Your instructions ▸ Start your answer with the line containing "The image size is (1050, 590)." and end it with the last line of the records below, retyping every line between exactly and adding nothing.

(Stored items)
○ ○ ○ ○ ○ ○ ○

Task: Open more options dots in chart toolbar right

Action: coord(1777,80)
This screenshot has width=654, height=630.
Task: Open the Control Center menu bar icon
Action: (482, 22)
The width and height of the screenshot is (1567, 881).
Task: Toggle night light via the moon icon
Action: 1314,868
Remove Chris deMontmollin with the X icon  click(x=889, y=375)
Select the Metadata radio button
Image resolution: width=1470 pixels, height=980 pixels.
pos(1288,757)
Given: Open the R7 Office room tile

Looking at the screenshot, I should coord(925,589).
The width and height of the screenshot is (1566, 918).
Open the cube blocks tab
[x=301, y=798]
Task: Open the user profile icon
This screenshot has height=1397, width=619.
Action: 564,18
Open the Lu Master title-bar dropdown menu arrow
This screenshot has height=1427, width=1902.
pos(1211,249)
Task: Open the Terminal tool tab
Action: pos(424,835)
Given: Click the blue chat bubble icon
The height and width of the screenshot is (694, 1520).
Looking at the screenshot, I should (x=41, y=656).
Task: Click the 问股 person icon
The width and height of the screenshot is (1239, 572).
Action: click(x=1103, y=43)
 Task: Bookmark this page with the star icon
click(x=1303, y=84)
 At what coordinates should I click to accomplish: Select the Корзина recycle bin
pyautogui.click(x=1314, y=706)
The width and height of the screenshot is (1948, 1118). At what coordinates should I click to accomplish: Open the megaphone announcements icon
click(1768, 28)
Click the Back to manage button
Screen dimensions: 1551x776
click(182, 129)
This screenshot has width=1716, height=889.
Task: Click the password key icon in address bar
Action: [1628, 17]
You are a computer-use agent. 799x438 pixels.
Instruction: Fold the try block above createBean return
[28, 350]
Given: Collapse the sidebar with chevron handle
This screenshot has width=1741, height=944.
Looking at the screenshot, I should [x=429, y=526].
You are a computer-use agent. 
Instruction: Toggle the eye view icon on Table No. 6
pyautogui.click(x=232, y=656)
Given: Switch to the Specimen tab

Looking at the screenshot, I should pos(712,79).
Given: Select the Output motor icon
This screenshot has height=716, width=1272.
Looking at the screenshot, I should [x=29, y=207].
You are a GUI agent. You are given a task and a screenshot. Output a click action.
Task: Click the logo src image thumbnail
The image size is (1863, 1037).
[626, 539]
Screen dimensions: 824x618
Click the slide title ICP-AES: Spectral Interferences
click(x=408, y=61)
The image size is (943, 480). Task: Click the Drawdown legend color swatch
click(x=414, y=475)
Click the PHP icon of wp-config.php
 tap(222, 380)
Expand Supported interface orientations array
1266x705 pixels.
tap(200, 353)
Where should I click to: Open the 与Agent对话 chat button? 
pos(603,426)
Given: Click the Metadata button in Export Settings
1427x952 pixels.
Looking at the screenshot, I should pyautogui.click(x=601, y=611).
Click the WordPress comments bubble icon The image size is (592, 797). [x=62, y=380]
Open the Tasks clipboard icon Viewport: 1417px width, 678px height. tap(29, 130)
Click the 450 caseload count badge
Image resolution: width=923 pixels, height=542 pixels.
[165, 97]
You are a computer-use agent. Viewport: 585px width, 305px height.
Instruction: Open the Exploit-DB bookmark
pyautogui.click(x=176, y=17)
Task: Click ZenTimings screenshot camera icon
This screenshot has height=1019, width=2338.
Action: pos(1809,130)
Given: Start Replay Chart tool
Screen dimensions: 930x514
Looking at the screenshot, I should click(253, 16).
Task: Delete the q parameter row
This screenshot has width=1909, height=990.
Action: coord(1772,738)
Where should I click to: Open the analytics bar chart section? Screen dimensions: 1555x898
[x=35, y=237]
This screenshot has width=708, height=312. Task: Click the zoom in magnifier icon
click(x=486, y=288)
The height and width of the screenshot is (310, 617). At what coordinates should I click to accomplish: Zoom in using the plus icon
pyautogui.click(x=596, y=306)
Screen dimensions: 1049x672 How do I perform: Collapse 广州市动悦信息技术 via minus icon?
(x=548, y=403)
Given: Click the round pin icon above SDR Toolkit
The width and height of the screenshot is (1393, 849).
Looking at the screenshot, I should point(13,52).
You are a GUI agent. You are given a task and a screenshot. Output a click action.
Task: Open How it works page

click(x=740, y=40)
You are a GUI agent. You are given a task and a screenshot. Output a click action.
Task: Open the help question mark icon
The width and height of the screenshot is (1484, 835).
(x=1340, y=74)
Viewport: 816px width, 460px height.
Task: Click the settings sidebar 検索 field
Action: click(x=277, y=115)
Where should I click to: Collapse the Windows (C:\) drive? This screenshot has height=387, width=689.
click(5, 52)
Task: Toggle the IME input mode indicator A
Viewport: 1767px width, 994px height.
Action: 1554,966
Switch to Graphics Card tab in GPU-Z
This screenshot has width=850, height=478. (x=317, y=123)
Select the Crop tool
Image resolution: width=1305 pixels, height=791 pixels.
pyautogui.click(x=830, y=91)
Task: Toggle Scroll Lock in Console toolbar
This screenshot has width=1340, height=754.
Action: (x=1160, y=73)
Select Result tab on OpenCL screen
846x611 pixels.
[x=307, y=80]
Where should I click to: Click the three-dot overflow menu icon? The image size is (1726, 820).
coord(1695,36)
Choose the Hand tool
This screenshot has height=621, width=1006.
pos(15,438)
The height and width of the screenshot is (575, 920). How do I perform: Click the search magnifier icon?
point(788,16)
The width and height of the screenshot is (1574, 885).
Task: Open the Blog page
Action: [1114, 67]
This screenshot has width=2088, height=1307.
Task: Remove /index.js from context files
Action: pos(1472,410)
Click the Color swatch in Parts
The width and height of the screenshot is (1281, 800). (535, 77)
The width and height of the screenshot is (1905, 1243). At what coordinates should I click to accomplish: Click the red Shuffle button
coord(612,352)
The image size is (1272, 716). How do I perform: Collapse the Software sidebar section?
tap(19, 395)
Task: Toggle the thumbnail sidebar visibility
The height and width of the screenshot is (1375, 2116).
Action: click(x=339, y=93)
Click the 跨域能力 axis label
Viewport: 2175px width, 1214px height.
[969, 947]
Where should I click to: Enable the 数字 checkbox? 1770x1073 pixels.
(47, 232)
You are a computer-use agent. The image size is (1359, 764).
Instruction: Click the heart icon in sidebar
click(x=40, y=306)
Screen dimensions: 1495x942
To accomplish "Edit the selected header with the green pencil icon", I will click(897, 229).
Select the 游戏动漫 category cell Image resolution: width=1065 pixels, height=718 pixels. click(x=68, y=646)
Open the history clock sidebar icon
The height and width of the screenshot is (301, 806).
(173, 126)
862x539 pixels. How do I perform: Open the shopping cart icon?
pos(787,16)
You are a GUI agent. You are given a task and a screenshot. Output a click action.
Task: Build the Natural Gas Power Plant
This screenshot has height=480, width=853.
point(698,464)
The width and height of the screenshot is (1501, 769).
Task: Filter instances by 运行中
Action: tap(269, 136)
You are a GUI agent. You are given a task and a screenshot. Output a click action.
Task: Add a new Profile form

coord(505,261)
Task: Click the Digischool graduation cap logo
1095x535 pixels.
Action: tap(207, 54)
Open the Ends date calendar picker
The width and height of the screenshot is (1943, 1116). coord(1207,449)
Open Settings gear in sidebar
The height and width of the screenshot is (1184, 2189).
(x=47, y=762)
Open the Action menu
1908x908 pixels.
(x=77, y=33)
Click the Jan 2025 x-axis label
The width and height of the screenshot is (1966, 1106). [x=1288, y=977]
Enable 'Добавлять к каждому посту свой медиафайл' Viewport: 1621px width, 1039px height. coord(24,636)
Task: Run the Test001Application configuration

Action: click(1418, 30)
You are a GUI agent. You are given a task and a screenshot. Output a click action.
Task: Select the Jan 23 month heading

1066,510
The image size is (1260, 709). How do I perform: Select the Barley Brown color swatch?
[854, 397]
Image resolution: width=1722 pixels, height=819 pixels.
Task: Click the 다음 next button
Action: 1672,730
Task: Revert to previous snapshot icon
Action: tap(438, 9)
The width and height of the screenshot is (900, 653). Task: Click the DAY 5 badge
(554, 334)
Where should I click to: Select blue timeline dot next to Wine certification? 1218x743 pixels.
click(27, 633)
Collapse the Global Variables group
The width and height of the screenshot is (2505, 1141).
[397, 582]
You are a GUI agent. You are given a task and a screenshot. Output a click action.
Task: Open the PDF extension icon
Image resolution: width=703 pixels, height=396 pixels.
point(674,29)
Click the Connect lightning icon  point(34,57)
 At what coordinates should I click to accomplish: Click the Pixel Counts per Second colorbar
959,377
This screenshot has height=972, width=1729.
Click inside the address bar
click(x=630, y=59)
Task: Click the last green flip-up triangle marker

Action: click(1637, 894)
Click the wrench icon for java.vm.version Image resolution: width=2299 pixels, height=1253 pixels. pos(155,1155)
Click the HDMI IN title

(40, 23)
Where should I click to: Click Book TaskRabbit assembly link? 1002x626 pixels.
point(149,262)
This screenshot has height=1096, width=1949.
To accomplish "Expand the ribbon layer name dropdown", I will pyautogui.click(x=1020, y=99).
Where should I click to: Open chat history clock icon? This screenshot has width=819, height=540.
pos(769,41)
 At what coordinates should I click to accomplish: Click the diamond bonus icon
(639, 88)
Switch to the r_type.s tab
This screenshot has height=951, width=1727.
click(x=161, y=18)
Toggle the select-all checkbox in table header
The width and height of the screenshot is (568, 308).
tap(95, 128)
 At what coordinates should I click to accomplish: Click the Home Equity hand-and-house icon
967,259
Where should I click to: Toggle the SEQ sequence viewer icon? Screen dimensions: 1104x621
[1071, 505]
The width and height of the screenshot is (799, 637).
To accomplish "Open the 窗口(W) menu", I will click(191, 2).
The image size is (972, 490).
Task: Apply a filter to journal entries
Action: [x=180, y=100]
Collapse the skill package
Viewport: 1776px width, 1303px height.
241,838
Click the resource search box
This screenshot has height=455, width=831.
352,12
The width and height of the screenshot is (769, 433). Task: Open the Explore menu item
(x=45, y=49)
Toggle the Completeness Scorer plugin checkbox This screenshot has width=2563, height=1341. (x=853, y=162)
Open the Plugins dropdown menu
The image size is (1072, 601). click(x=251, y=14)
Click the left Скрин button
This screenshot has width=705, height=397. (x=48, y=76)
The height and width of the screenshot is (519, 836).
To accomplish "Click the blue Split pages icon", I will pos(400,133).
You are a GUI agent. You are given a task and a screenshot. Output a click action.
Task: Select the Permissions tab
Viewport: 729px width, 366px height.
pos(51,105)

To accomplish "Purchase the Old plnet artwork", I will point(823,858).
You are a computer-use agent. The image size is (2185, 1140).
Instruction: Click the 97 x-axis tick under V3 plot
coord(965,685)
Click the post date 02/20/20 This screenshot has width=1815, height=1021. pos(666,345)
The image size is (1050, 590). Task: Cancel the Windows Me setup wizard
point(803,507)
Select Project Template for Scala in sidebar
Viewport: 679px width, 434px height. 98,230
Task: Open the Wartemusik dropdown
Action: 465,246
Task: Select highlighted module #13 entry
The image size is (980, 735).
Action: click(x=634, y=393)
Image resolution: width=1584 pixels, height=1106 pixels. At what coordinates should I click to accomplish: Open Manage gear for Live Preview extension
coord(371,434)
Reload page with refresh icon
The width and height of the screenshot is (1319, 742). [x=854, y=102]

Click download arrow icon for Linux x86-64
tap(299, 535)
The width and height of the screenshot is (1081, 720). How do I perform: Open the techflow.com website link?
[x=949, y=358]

○ ○ ○ ○ ○ ○ ○

Response to this exercise ▸
The image size is (1050, 590). Task: Cancel the Windows Me setup wizard
point(803,507)
Select Project Template for Scala in sidebar
Viewport: 679px width, 434px height. 98,230
Task: Open the Wartemusik dropdown
Action: 465,246
Task: Select highlighted module #13 entry
The image size is (980, 735).
Action: click(x=634, y=393)
Image resolution: width=1584 pixels, height=1106 pixels. At what coordinates should I click to accomplish: Open Manage gear for Live Preview extension
coord(371,434)
Reload page with refresh icon
The width and height of the screenshot is (1319, 742). [x=854, y=102]

Click download arrow icon for Linux x86-64
tap(299, 535)
The width and height of the screenshot is (1081, 720). How do I perform: Open the techflow.com website link?
[x=949, y=358]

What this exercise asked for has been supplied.